The implementation and support requirements are the operational criteria. The requirements are typically reviewed by the IT lead and the L&D lead.

Section 10 — Pricing Structure

The pricing structure defines how the vendor should present the pricing. The structure should require: the pricing model (per user, per course, per seat, site license), the pricing tier (the features included at each tier), the pricing for the AI features (included, add-on, metered), the implementation cost, the support cost, the customization cost, the contract term, the pricing growth cap, and the exit cost.

The pricing structure is the financial framework. The structure should enable the TCO comparison across the vendors.

Section 11 — Contractual Terms

The contractual terms define the legal and commercial framework. The terms include: the master service agreement, the data processing agreement, the service level agreement, the security exhibit, the AI exhibit, the acceptable use policy, the warranty, the indemnification, the limitation of liability, the termination, the data return and deletion, and the dispute resolution.

The contractual terms are the legal foundation. The terms should be reviewed by the university's legal counsel.

Section 12 — Evaluation Criteria and Process

The evaluation criteria and process define how the responses will be evaluated. The criteria include: the scoring framework (the weights for each section), the scoring scale (0-3, 0-5, 0-10), the evaluation committee (the members and the recusal rules), the evaluation timeline, the pilot criteria, the reference check criteria, and the final selection criteria.

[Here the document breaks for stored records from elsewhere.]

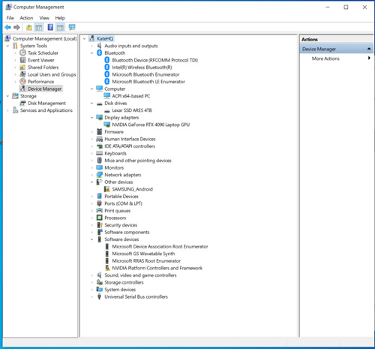The image size is (375, 349).
Task: Collapse the Device Manager actions header arrow
Action: (369, 49)
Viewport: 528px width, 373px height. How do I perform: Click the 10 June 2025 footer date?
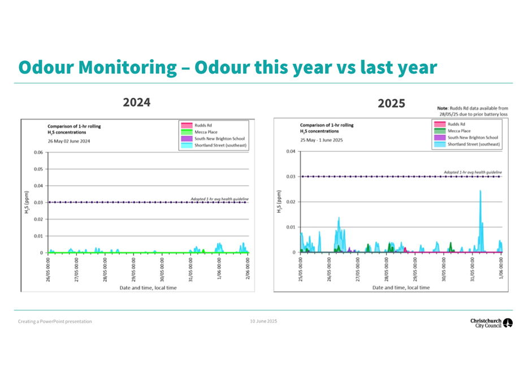(263, 321)
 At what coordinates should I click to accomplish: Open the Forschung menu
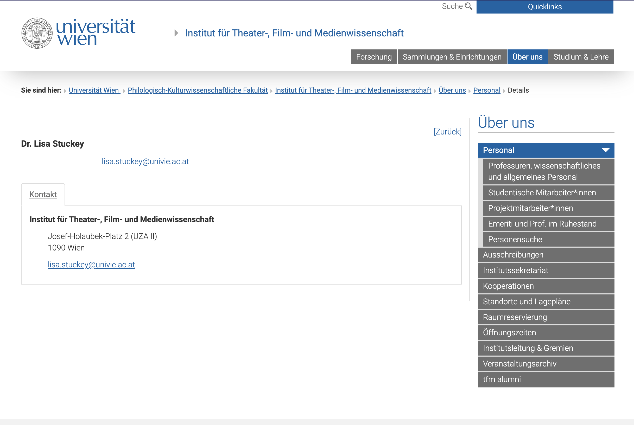click(x=374, y=57)
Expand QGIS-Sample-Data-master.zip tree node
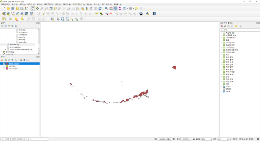This screenshot has width=260, height=141. point(6,49)
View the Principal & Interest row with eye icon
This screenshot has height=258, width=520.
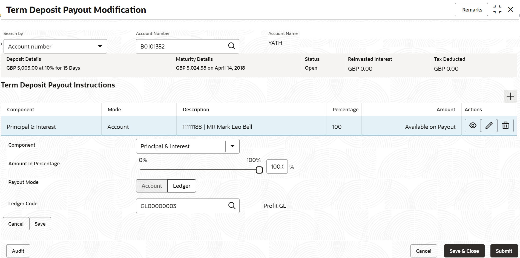click(473, 126)
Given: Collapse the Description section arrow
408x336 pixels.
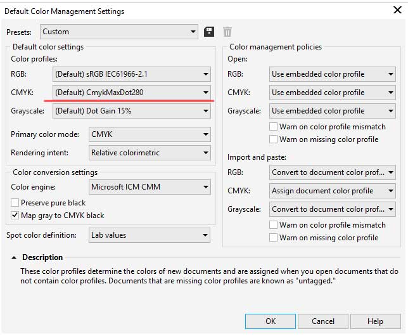Looking at the screenshot, I should coord(14,257).
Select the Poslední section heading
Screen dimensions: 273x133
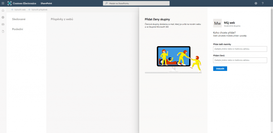(18, 29)
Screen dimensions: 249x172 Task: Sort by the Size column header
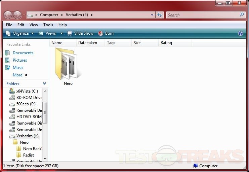click(x=137, y=43)
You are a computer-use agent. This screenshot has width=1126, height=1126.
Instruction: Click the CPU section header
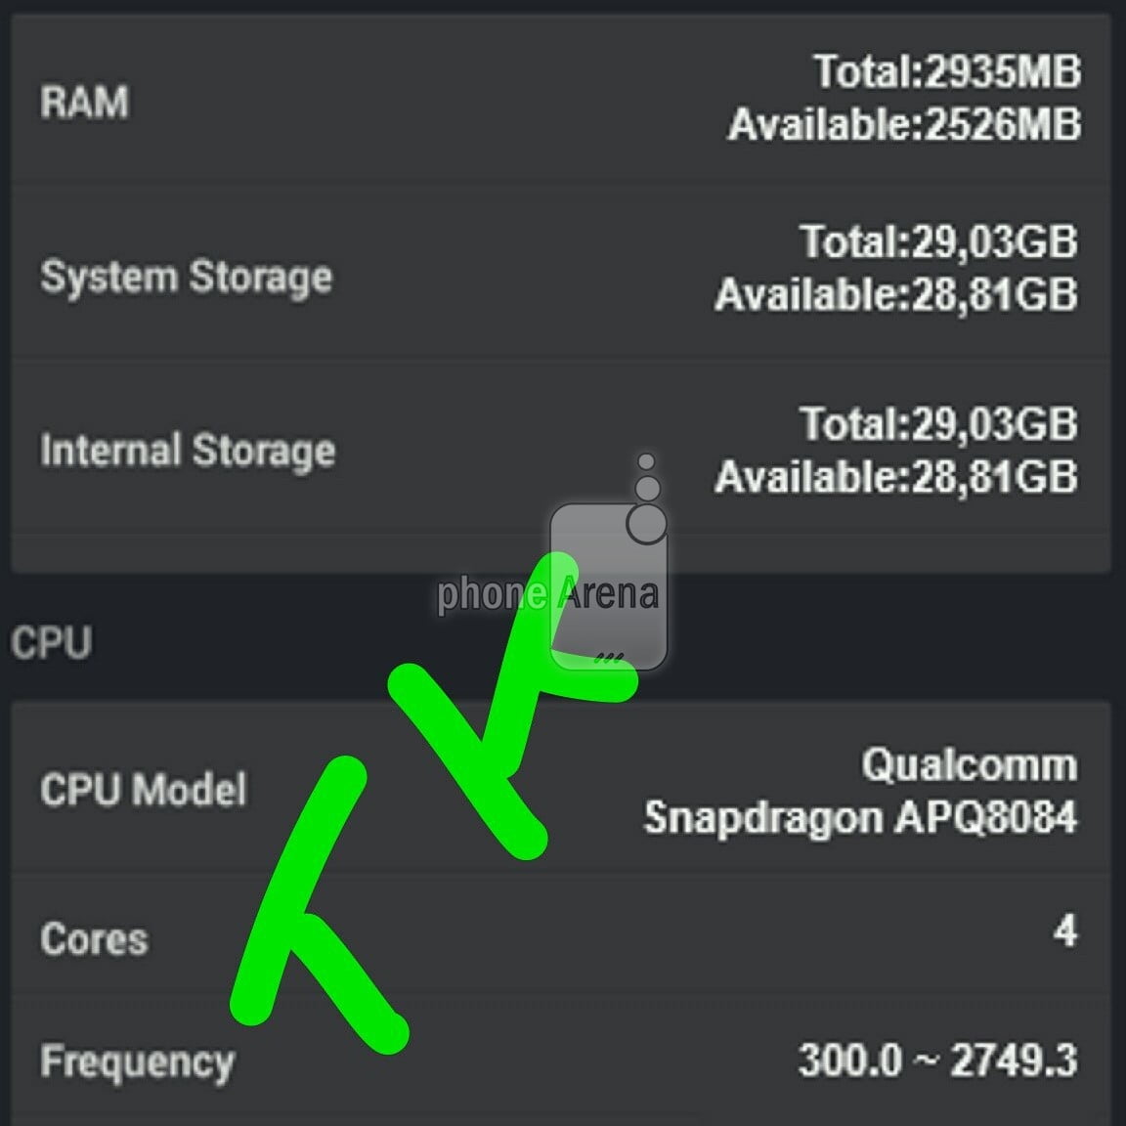[x=51, y=643]
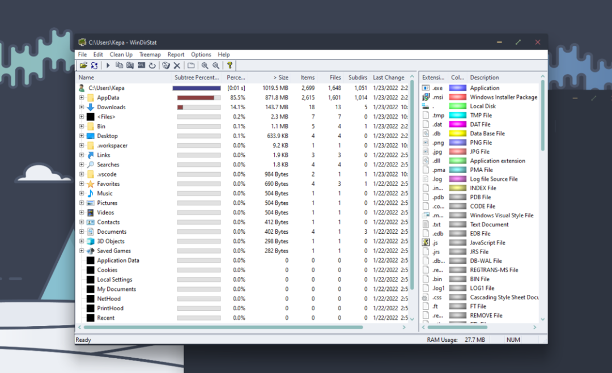
Task: Click the .exe Application color swatch
Action: pos(457,88)
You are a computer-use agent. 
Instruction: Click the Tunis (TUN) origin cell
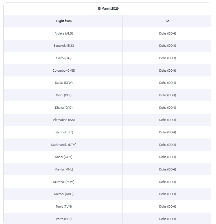click(64, 206)
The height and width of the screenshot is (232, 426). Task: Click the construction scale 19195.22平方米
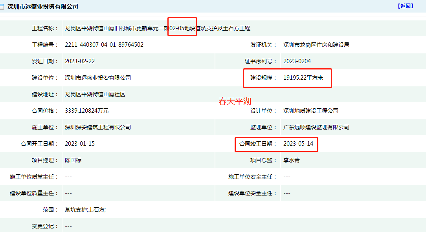(303, 78)
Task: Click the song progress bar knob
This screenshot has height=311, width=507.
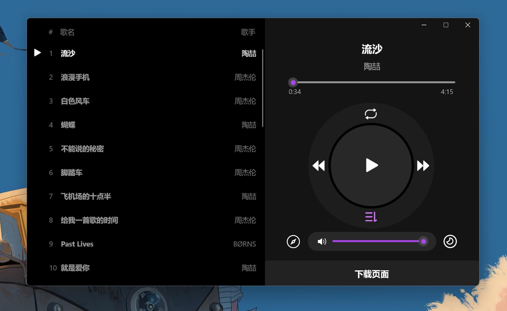Action: pyautogui.click(x=293, y=82)
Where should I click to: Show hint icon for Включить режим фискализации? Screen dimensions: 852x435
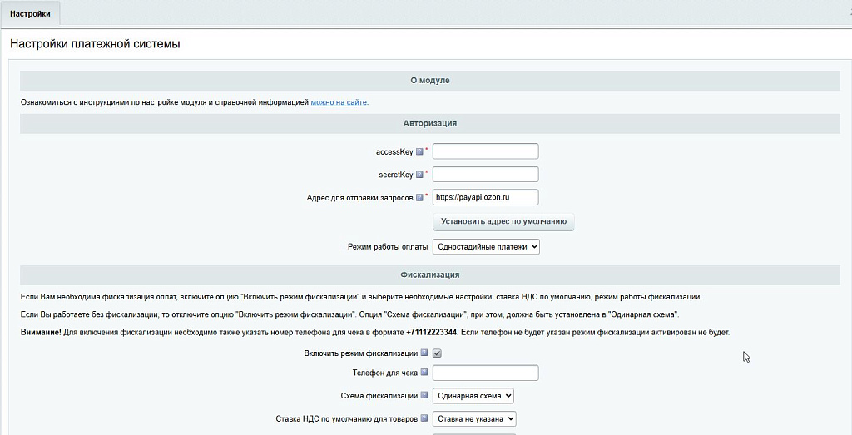coord(424,353)
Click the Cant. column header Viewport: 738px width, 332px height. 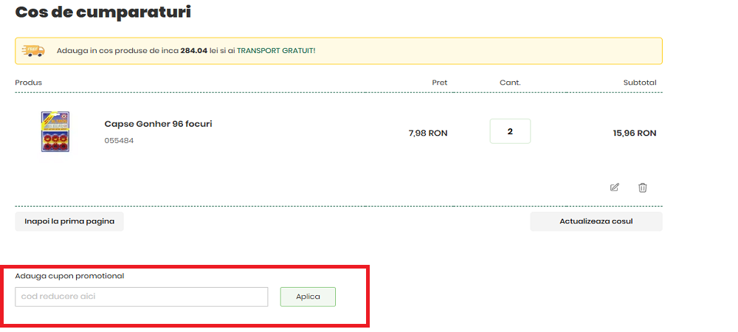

The evaluation criteria and process are the selection framework. The criteria should be transparent to the vendors and applied consistently.

The Evaluation Criteria

The evaluation criteria translate the RFP requirements into the scoring framework. The criteria should be weighted to reflect the university's priorities.

The AI Capability Weight (30%)

The AI capability weight is typically 25-35% of the total score. The weight reflects the importance of the AI features to the university's strategic priorities. The sub-criteria include: content generation, adaptive learning, AI tutoring, personalization, skill inference, content recommendations, and analytics.

The Traditional LMS Weight (15%)

The traditional LMS weight is typically 10-20% of the total score. The weight reflects the importance of the foundational features. The sub-criteria include: course management, assessment, reporting, mobile, offline, and accessibility.

The Integration Weight (15%)

The integration weight is typically 10-20% of the total score. The weight reflects the importance of the platform's fit with the existing technology stack. The sub-criteria include: SIS integration, SSO, LTI 1.3, grade passback, video conferencing, and custom APIs.

The Security and Compliance Weight (15%)

The security and compliance weight is typically 10-20% of the total score. The weight reflects the importance of the platform's security and compliance posture. The sub-criteria include: certifications, data residency, encryption, access controls, audit logging, incident response, and AI governance.

The Implementation and Support Weight (10%)

The implementation and support weight is typically 5-15% of the total score. The weight reflects the importance of the implementation experience and the ongoing support. The sub-criteria include: implementation methodology, training, support SLAs, customer success, and community.

The Pricing Weight (10%)

The pricing weight is typically 5-15% of the total score. The weight reflects the importance of the financial decision. The sub-criteria include: the TCO over 3 years, the pricing growth cap, the pricing transparency, and the exit cost.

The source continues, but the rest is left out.